Safety with Familiarity
When thinking about engineering challenges, it is interesting to watch kids interact with TinkerSpace. The vast majority of repeat visitors start with something they have done before. New visitors often start at the LEGO table. These activities are known, they are comfortable, they are safe. While working on these activities, they are exhibiting the Montessori principle that kids will work on the same thing until they have taken all they can from it. The fact that these activities are so repeatable means that kids keep gaining something from the experience. It is interesting to see the refinements each time they build the “same” thing.

Engineering Challenge showing an apple wrecking ball

Engineering Student demonstrating the use of his wrecking ball during one engineering challenge at TinkerTime.

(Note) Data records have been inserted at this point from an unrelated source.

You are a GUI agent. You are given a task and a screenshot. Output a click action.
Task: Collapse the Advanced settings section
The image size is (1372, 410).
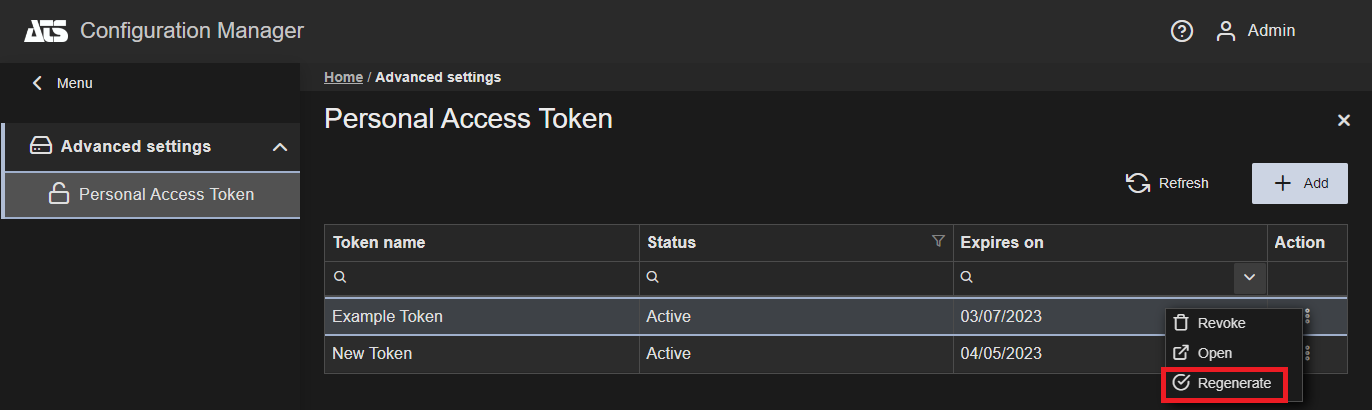(x=280, y=147)
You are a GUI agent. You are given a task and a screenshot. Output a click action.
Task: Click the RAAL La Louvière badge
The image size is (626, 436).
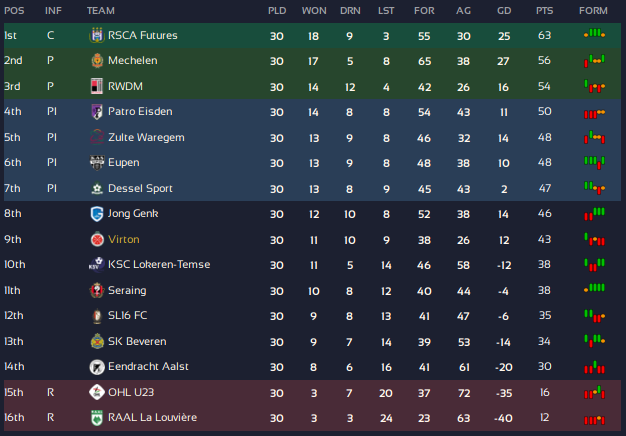(x=97, y=417)
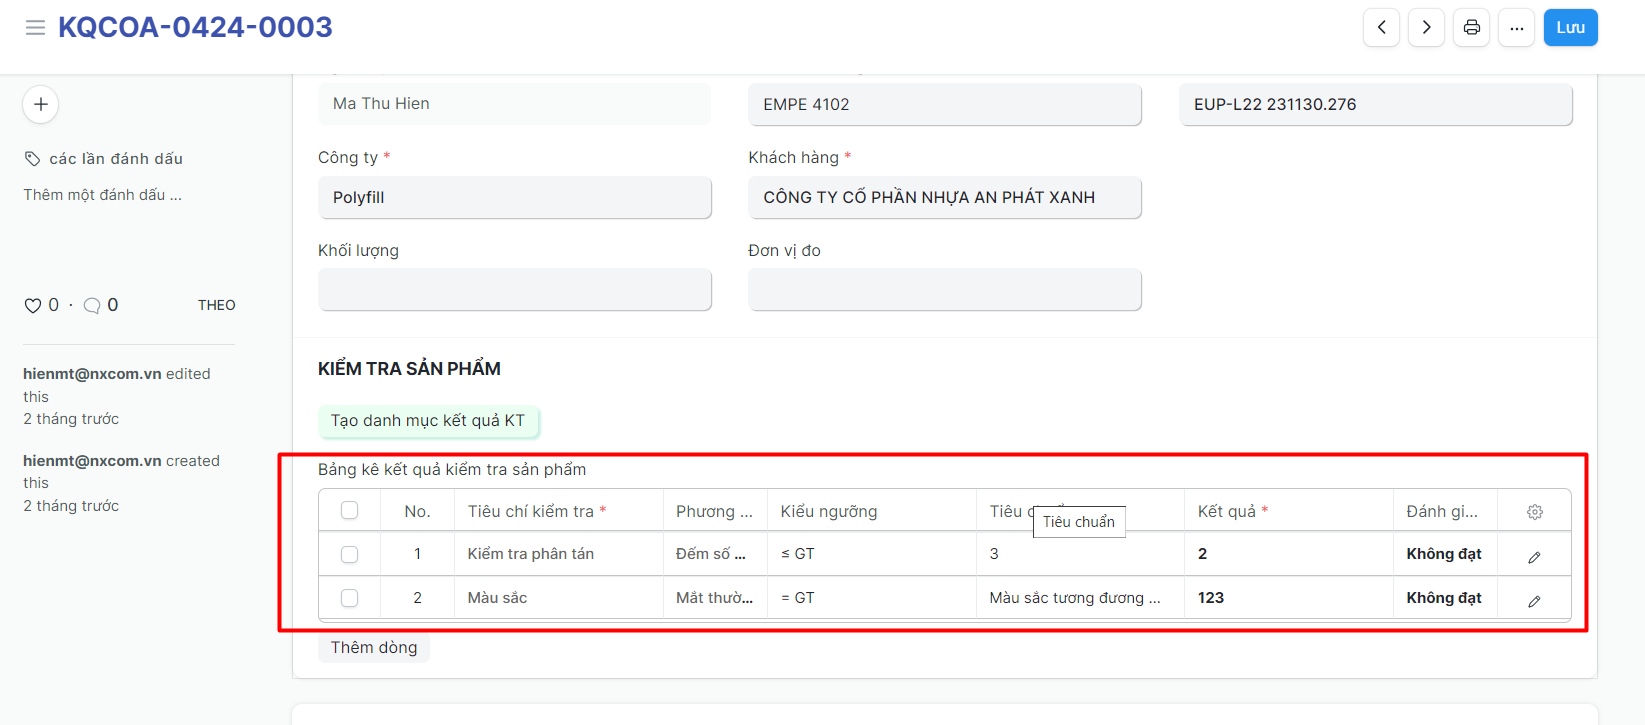Screen dimensions: 1645x725
Task: Like the document with the heart icon
Action: coord(33,306)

Many kids that enter TinkerSpace come in knowing what they will be working on that day. If they get another idea while they are there, they may change their project but many just file that information away for the next visit. As we’ve been open for over a year now, we are seeing a change in our repeat visitors, many are getting more comfortable with trying new experiences, knowing if their idea doesn’t work right away they can make changes and keep going.

There is no right or wrong way to experience TinkerSpace. There is value in everything the kids accomplish. But I want to give serious kudos to the kids that take on a challenge. TinkerSpace offers standing challenges at nearly every station and our Engineering Challenge Table has a quick challenge that changes weekly. Now, we are seeing the amazing abilities of our kids as they are given more involved challenges in our new TinkerTime — Engineering Focus class.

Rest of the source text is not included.